Think Twice Before Buying an Annuity

Original post

Down here in the retirement belt, we have these annoying things called hurricanes. They pop up between June and November and cause all kinds of problems.

Most of the damage they cause is due to flooding. Winds are a problem too, but the flooding will definitely ruin your whole day.

That’s why insurance companies have what are called “flood zones” – areas they predict will flood when a storm comes ashore.

A funny thing happened during the last two hurricanes that hit our town. Every area the insurance folks said would flood did. And the areas that were “X” zones (those they said wouldn’t flood) didn’t.

There are two things you should take away from this.

One: If you can, avoid any areas that aren’t “X” zones. Believe me, that will make your life a whole lot easier.

And two: Never bet against an insurance company’s predictions. If it says it will happen, it will.

Which brings us to this week’s topic: annuities.

When you buy an annuity, the insurance company is betting you will die before they pay you all the money you paid for the policy upfront, known as the premium.

And you (the buyer) are betting that they (the insurers) are wrong about when you will give up the race.

Their business is all about you dying when their numbers say you will. That’s when the company can stop paying your monthly income and keep the remaining balance of your premium.

Insurance companies’ experts have a very good idea of how long you’ll live and how much of your premium they’ll keep. Otherwise they wouldn’t stay profitable in the annuity business very long.

There are policies that will return some of the remaining premium to your heirs or your dependents after your death, but you pay through the nose for these and other options.

You can bet the insurance companies have figured out how to work that option to their advantage as well.

And unlike with flood zones, making repairs after the fact is not an option with annuities.
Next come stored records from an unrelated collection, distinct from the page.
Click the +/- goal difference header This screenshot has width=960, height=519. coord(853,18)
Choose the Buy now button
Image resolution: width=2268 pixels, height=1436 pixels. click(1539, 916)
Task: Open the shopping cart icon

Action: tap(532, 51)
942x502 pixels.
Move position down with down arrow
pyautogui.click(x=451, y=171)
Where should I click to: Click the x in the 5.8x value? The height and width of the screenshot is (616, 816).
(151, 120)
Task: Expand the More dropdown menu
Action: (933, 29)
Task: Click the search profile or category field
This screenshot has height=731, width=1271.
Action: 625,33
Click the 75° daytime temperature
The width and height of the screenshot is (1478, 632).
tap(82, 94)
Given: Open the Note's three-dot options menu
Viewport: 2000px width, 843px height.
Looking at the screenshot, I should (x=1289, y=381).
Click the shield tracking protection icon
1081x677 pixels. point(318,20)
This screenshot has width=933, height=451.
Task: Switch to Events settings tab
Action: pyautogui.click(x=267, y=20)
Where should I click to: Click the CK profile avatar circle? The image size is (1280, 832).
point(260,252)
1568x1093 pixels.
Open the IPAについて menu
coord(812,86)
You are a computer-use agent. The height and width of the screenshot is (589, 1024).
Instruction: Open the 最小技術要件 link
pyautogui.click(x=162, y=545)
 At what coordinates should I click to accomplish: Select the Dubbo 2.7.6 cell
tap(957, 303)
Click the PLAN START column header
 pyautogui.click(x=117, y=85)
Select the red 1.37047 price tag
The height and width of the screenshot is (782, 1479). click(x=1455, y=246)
The bottom line is that insurance companies rarely lose. You have as much of a chance of beating them at the annuity game as folks who live in flood zones without flood insurance have a chance of “beating” the flood…

They’d better own a boat.

Guaranteed income from an annuity is something we all want, and for some people, it might have its place. But before you buy, make sure you know the real cost of that guarantee both now and after you check out.